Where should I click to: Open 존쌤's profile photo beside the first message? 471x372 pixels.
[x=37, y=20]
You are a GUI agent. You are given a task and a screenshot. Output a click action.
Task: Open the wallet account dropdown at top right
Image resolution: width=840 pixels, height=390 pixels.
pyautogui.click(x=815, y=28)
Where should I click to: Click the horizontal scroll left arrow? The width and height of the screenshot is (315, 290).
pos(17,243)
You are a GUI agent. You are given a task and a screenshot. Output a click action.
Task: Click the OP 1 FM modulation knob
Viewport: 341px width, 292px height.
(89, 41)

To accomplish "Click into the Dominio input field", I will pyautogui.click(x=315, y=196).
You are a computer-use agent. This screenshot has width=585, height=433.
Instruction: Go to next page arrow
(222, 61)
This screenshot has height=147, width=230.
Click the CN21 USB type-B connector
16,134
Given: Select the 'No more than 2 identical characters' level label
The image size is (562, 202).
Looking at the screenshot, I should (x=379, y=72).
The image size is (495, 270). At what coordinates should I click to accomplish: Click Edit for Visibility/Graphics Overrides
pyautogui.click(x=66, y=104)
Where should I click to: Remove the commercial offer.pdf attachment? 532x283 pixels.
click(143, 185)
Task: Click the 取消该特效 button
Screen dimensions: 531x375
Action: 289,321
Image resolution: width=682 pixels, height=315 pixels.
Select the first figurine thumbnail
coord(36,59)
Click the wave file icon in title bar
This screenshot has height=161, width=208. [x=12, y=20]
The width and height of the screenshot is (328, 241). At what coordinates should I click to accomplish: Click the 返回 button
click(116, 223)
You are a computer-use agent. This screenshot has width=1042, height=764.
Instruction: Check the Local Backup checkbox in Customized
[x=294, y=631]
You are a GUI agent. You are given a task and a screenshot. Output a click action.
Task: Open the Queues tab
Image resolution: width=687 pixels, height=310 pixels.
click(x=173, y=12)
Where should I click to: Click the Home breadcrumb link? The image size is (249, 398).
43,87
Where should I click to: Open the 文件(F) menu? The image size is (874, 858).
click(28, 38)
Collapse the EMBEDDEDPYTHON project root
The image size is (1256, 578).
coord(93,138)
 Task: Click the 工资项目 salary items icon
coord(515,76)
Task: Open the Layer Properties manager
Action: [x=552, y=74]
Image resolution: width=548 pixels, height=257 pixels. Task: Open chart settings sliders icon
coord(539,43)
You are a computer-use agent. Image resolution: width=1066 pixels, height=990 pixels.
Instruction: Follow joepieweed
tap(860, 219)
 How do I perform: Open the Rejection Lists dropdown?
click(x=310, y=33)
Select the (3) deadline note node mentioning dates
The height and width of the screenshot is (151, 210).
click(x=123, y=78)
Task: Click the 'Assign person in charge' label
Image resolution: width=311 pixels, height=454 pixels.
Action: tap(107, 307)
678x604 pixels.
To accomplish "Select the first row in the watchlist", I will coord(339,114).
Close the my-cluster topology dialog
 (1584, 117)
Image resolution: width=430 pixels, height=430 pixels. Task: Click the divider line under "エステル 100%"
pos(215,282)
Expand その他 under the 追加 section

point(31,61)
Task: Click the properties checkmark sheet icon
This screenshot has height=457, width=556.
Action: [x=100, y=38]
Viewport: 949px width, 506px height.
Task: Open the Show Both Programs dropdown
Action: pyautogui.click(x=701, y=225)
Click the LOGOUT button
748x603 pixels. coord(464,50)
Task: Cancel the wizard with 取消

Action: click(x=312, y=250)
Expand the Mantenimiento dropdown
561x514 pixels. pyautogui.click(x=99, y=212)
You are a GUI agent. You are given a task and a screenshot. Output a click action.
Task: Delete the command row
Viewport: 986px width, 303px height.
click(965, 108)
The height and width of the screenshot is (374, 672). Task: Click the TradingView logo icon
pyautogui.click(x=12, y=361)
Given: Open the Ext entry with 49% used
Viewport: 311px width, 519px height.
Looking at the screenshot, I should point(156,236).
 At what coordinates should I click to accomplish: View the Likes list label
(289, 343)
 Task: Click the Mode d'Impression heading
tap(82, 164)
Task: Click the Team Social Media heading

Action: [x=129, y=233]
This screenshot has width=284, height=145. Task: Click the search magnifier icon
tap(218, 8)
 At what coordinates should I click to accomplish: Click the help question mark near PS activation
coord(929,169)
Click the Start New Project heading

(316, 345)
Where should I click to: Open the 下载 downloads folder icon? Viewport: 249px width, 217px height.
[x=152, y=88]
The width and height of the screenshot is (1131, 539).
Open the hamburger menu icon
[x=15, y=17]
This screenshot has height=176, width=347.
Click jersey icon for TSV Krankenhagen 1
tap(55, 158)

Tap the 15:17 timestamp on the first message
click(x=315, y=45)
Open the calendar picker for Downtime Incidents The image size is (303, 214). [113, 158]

[WORK TO BE COMPLETED]
Print every record exactly, so that each word matches what is written above.

[TASK RESPONSE]
Where should I click to: Open 존쌤's profile photo beside the first message? 471x372 pixels.
[x=37, y=20]
You are a GUI agent. You are given a task and a screenshot. Output a click action.
Task: Open the wallet account dropdown at top right
Image resolution: width=840 pixels, height=390 pixels.
pyautogui.click(x=815, y=28)
Where should I click to: Click the horizontal scroll left arrow? The width and height of the screenshot is (315, 290).
pos(17,243)
You are a GUI agent. You are given a task and a screenshot. Output a click action.
Task: Click the OP 1 FM modulation knob
Viewport: 341px width, 292px height.
(89, 41)

To accomplish "Click into the Dominio input field", I will pyautogui.click(x=315, y=196).
You are a computer-use agent. This screenshot has width=585, height=433.
Instruction: Go to next page arrow
(222, 61)
This screenshot has height=147, width=230.
Click the CN21 USB type-B connector
16,134
Given: Select the 'No more than 2 identical characters' level label
The image size is (562, 202).
Looking at the screenshot, I should (x=379, y=72).
The image size is (495, 270). At what coordinates should I click to accomplish: Click Edit for Visibility/Graphics Overrides
pyautogui.click(x=66, y=104)
Where should I click to: Remove the commercial offer.pdf attachment? 532x283 pixels.
click(143, 185)
Task: Click the 取消该特效 button
Screen dimensions: 531x375
Action: 289,321
Image resolution: width=682 pixels, height=315 pixels.
Select the first figurine thumbnail
coord(36,59)
Click the wave file icon in title bar
This screenshot has height=161, width=208. [x=12, y=20]
The width and height of the screenshot is (328, 241). At what coordinates should I click to accomplish: Click the 返回 button
click(116, 223)
You are a computer-use agent. This screenshot has width=1042, height=764.
Instruction: Check the Local Backup checkbox in Customized
[x=294, y=631]
You are a GUI agent. You are given a task and a screenshot. Output a click action.
Task: Open the Queues tab
Image resolution: width=687 pixels, height=310 pixels.
click(x=173, y=12)
Where should I click to: Click the Home breadcrumb link? The image size is (249, 398).
43,87
Where should I click to: Open the 文件(F) menu? The image size is (874, 858).
click(28, 38)
Collapse the EMBEDDEDPYTHON project root
The image size is (1256, 578).
coord(93,138)
 Task: Click the 工资项目 salary items icon
coord(515,76)
Task: Open the Layer Properties manager
Action: [x=552, y=74]
Image resolution: width=548 pixels, height=257 pixels. Task: Open chart settings sliders icon
coord(539,43)
You are a computer-use agent. Image resolution: width=1066 pixels, height=990 pixels.
Instruction: Follow joepieweed
tap(860, 219)
 How do I perform: Open the Rejection Lists dropdown?
click(x=310, y=33)
Select the (3) deadline note node mentioning dates
The height and width of the screenshot is (151, 210).
click(x=123, y=78)
Task: Click the 'Assign person in charge' label
Image resolution: width=311 pixels, height=454 pixels.
Action: tap(107, 307)
678x604 pixels.
To accomplish "Select the first row in the watchlist", I will coord(339,114).
Close the my-cluster topology dialog
 (1584, 117)
Image resolution: width=430 pixels, height=430 pixels. Task: Click the divider line under "エステル 100%"
pos(215,282)
Expand その他 under the 追加 section

point(31,61)
Task: Click the properties checkmark sheet icon
This screenshot has height=457, width=556.
Action: [x=100, y=38]
Viewport: 949px width, 506px height.
Task: Open the Show Both Programs dropdown
Action: pyautogui.click(x=701, y=225)
Click the LOGOUT button
748x603 pixels. coord(464,50)
Task: Cancel the wizard with 取消

Action: click(x=312, y=250)
Expand the Mantenimiento dropdown
561x514 pixels. pyautogui.click(x=99, y=212)
You are a GUI agent. You are given a task and a screenshot. Output a click action.
Task: Delete the command row
Viewport: 986px width, 303px height.
click(965, 108)
The height and width of the screenshot is (374, 672). Task: Click the TradingView logo icon
pyautogui.click(x=12, y=361)
Given: Open the Ext entry with 49% used
Viewport: 311px width, 519px height.
Looking at the screenshot, I should point(156,236).
 At what coordinates should I click to accomplish: View the Likes list label
(289, 343)
 Task: Click the Mode d'Impression heading
tap(82, 164)
Task: Click the Team Social Media heading

Action: [x=129, y=233]
This screenshot has width=284, height=145. Task: Click the search magnifier icon
tap(218, 8)
 At what coordinates should I click to accomplish: Click the help question mark near PS activation
coord(929,169)
Click the Start New Project heading

(316, 345)
Where should I click to: Open the 下载 downloads folder icon? Viewport: 249px width, 217px height.
[x=152, y=88]
The width and height of the screenshot is (1131, 539).
Open the hamburger menu icon
[x=15, y=17]
This screenshot has height=176, width=347.
Click jersey icon for TSV Krankenhagen 1
tap(55, 158)

Tap the 15:17 timestamp on the first message
click(x=315, y=45)
Open the calendar picker for Downtime Incidents The image size is (303, 214). [113, 158]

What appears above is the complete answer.